数日前から「今期一番の寒気がやってくる」と言われていた通り、極寒の朝を迎えた。今までも何度か「今期一番の寒気」はやってきていたが、今回のそれははっきりと格の違いを見せつけるような寒さだった。そんなわけで布団からなかなか出られず、でもこんな時こそカモがいたりするんだろうなぁ……と妄想していると、「いたって どうせ獲れねぇよ……」というマサムネくん(『山賊ダイアリー』の主人公の狩猟仲間)の声が聞こえてきた。ほとんど完全に同意し、再びまどろみ始めたけれど、「でもやらなきゃ…………確実な0だ!!」という新一(『寄生獣』の主人公)の声に励まされ、奮起して出猟。

電車出猟の数少ない良い点のひとつは、車中にいる間は大変快適なこと。読書がはかどる。読みふけってちょっと疲れたなと思う頃には、だんだん空が白んできて、猟場に近づいていることがわかる。そうなると本を閉じて外を眺め、「なんかおらんかなぁ」と観察している。しかしこの日は一面真っ白。先日自転車ですっ転げた時も薄っすらと雪が積もっていたけれど、この日はあたり一面真っ白の雪景色だった。

即Uターンして暖かい布団に潜り込みたいと思ったけれど、雪の中での狩猟は経験しておきたいことのひとつでもあるし、なかなか体験できない状況なので、思う存分楽しむべきだと判断。しかし、いくらなんでも自転車は危険。前回のアクシデントで痛めた箇所はまだ痛むし、これ以上痛い思いはしたくないので、猟場まで慎重に歩いて行くことにした。

10cm以上の積雪で歩くのも大変。こんな天気なので人も車もいない。狩猟中に人の目を気にしないでいいのはありがたい。でも、自分一人というのも落ち着かない。

ようやくカル川に到着すると、珍しくコガモが川の中央にいる。いつも隠れている場所が凍りついてしまったようだ。「チャンス!」と思ったが、周囲の茂みも埋もれるほどの積雪で、安全に降りる道がわからない。川の水は落ちたら即死しそうなほど冷たそう。こんなところで死ぬわけにはいかないので、数分ボーッとコガモを眺め、帰宅を決意した。
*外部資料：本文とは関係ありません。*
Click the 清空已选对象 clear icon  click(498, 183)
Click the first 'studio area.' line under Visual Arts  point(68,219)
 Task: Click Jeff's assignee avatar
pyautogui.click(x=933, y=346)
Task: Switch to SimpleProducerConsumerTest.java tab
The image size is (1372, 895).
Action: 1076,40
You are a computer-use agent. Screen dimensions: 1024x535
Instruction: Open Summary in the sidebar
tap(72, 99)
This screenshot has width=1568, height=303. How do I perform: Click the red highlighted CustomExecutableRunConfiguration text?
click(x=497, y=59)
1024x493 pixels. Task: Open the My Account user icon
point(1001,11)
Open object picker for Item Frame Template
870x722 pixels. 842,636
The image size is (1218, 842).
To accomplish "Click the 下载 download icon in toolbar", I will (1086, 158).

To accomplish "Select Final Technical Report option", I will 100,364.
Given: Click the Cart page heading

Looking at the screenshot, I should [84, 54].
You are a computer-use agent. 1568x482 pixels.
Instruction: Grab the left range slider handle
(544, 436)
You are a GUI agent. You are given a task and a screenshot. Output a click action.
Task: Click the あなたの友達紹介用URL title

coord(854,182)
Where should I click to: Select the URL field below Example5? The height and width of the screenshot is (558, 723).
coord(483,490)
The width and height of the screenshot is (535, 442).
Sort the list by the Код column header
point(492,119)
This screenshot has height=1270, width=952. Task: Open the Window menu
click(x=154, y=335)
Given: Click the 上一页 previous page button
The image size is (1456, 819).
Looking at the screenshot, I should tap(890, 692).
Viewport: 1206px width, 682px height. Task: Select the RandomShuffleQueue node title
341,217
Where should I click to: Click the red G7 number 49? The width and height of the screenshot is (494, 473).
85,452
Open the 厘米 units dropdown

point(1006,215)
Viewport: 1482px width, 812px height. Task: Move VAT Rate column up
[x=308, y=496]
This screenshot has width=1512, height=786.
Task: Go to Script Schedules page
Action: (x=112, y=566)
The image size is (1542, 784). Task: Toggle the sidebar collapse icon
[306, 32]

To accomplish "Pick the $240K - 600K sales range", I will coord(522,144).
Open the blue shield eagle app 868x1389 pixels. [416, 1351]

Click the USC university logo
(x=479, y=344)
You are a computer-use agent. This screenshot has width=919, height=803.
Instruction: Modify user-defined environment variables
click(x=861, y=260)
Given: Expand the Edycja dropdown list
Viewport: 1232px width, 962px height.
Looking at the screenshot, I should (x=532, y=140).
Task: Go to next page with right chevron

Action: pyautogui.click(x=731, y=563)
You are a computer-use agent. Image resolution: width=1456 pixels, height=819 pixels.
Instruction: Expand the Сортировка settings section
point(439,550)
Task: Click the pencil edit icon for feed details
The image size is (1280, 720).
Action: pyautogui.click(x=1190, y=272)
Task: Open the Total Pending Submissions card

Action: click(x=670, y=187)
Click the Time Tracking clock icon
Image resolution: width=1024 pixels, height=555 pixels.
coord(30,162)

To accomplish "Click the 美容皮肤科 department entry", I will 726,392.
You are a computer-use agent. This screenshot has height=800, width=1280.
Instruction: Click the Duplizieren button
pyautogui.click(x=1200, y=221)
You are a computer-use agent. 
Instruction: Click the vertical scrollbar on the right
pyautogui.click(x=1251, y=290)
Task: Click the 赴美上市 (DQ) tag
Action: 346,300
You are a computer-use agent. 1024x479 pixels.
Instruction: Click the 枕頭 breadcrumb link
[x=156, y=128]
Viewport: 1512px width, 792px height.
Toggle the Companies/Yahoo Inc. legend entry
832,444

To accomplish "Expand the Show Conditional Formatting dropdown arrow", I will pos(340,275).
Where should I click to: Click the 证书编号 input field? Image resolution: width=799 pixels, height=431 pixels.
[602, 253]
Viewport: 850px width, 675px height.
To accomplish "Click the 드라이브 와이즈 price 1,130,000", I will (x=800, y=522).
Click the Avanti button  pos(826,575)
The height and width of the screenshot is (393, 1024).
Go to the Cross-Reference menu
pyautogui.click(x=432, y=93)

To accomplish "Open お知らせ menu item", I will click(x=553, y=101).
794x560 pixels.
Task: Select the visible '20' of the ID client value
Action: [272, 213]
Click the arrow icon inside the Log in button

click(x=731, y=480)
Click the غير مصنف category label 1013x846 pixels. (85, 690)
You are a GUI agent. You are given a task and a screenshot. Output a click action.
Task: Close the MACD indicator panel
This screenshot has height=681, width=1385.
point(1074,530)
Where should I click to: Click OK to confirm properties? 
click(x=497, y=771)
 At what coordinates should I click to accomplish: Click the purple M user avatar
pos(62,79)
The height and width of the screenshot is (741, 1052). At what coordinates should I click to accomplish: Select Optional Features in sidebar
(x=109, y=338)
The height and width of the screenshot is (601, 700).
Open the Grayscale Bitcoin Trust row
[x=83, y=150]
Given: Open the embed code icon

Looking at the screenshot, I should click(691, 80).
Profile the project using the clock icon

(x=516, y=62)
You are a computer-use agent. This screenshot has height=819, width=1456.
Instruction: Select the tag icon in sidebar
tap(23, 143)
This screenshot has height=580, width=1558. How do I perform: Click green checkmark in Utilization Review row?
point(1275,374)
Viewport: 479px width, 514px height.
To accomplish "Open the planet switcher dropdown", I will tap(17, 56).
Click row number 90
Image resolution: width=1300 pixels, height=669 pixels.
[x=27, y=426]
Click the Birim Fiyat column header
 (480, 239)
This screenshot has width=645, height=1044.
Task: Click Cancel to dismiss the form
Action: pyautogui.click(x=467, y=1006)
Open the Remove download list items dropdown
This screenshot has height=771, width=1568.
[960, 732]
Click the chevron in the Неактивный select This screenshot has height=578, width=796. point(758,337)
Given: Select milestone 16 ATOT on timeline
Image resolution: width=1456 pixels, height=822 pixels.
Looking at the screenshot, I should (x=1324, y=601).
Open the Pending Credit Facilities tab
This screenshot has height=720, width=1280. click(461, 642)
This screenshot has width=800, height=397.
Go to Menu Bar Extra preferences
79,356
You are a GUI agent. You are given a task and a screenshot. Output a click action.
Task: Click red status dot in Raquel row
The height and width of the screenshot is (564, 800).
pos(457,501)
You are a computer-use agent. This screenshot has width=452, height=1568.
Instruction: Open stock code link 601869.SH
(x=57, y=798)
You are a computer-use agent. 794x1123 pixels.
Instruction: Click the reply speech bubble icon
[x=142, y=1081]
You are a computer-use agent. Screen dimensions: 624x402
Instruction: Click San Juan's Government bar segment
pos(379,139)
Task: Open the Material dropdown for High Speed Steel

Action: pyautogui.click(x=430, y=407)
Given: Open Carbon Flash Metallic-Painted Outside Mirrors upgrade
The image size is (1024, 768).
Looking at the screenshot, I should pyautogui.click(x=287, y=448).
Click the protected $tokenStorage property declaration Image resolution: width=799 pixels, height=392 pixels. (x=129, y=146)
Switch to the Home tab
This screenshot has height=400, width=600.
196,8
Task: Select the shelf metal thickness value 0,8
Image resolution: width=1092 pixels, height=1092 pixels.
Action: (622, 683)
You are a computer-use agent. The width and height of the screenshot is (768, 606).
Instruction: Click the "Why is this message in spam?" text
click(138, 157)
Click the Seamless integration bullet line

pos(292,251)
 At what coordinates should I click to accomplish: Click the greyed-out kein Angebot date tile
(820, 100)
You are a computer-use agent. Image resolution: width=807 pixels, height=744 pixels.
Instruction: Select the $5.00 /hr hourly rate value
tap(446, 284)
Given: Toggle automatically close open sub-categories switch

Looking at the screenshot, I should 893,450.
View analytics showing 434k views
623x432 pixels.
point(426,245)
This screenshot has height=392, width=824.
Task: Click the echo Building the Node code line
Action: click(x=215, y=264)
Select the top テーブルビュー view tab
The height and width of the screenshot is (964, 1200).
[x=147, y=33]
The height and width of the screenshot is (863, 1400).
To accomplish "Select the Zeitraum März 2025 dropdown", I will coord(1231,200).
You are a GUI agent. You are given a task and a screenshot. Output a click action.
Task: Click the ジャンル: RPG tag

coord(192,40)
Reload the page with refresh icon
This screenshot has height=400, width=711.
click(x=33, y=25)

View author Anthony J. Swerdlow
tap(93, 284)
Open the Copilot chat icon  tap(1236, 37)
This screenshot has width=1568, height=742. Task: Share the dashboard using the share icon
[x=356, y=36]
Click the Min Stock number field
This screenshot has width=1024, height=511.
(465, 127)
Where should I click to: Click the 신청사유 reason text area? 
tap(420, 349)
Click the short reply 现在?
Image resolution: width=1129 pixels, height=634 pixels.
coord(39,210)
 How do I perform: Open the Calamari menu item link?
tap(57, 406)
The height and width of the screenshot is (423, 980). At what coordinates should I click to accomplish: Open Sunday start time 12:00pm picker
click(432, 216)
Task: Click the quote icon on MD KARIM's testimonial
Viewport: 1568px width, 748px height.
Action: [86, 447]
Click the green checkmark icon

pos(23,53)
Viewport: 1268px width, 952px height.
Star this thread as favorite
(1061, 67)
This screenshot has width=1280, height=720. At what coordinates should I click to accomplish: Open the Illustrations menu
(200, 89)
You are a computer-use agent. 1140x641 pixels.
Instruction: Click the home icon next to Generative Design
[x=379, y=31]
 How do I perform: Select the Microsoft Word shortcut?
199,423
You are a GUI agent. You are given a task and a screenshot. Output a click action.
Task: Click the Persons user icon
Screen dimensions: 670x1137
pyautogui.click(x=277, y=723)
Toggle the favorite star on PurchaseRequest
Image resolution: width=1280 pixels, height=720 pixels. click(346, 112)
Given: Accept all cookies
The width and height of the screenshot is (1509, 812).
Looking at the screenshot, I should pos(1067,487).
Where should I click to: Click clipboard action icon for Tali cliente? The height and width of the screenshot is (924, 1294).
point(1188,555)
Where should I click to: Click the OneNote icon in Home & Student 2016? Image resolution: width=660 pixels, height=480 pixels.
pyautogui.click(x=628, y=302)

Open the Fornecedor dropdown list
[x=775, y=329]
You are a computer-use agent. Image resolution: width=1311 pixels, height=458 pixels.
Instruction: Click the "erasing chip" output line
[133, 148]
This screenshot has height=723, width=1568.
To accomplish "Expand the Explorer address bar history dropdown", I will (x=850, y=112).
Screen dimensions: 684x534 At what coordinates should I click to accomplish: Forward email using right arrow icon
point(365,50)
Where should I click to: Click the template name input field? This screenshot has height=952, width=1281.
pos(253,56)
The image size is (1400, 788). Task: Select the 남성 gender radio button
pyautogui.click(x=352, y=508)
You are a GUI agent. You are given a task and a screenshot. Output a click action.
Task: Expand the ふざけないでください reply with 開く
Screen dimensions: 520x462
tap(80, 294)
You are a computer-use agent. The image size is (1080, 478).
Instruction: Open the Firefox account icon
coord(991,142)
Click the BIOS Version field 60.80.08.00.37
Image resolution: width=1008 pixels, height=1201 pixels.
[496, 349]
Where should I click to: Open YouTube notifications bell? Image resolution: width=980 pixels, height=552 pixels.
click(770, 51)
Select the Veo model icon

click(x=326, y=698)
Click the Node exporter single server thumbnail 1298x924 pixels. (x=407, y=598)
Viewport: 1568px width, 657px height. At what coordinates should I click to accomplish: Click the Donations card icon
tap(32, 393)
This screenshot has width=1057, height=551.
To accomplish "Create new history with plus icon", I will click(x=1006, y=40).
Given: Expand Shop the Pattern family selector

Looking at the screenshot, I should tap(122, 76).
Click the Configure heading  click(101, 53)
結局雪の中を数時間散歩しただけでこの日は終了。こんな天気でも獣たちはご飯を求め、いろんなところを闊歩しており、その痕跡をいくつも見ることができたのは楽しかった。とはいえ、この日はマサムネくんが完全に正しかった。とりあえず雪の中の出猟を体験できたので、これからは猟場に雪が積もっていたら迷うことなく帰宅できる。

雪に残された獣の足跡
畑に残されていた獣の足跡。鹿かと思って辿ってみたが、防獣フェンスの下にできた小さな穴から続いていたので、小型の哺乳類っぽい。